▸ **TASK**
In the data below, find the line that contains "You are a computer-use" and the line that contains "Instruction: Click the". Copy both, plus every line between them, exactly.

▸ **INPUT DATA**

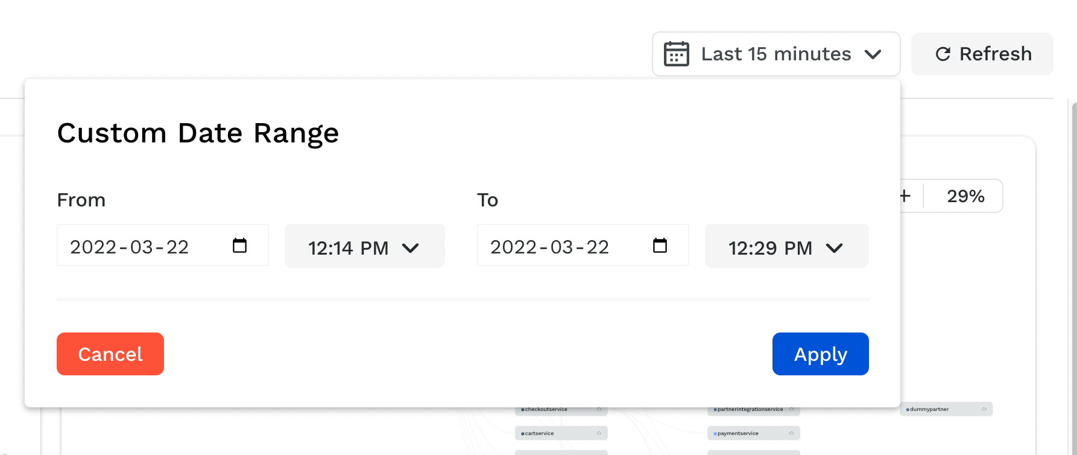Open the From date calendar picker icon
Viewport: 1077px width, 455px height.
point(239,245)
--
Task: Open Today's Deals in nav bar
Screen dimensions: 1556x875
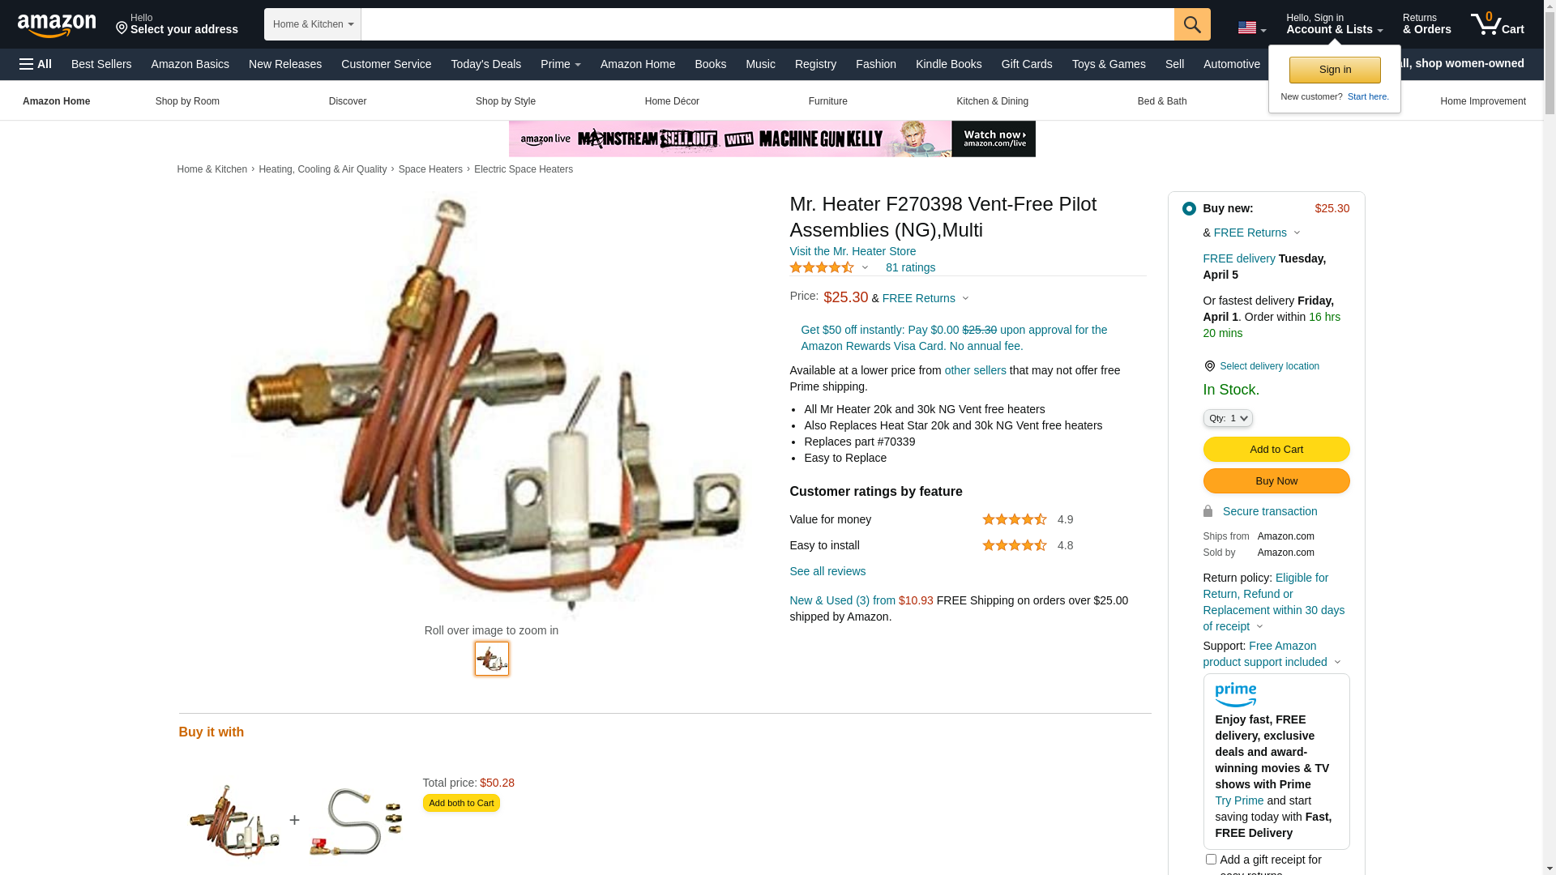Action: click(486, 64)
---
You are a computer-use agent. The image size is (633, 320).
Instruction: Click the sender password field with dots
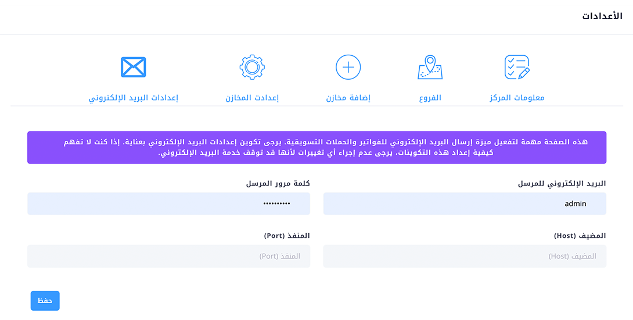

▸ **WRITTEN ANSWER**
You are a computer-use agent. The image size is (633, 320).
Instruction: Click the sender password field with dots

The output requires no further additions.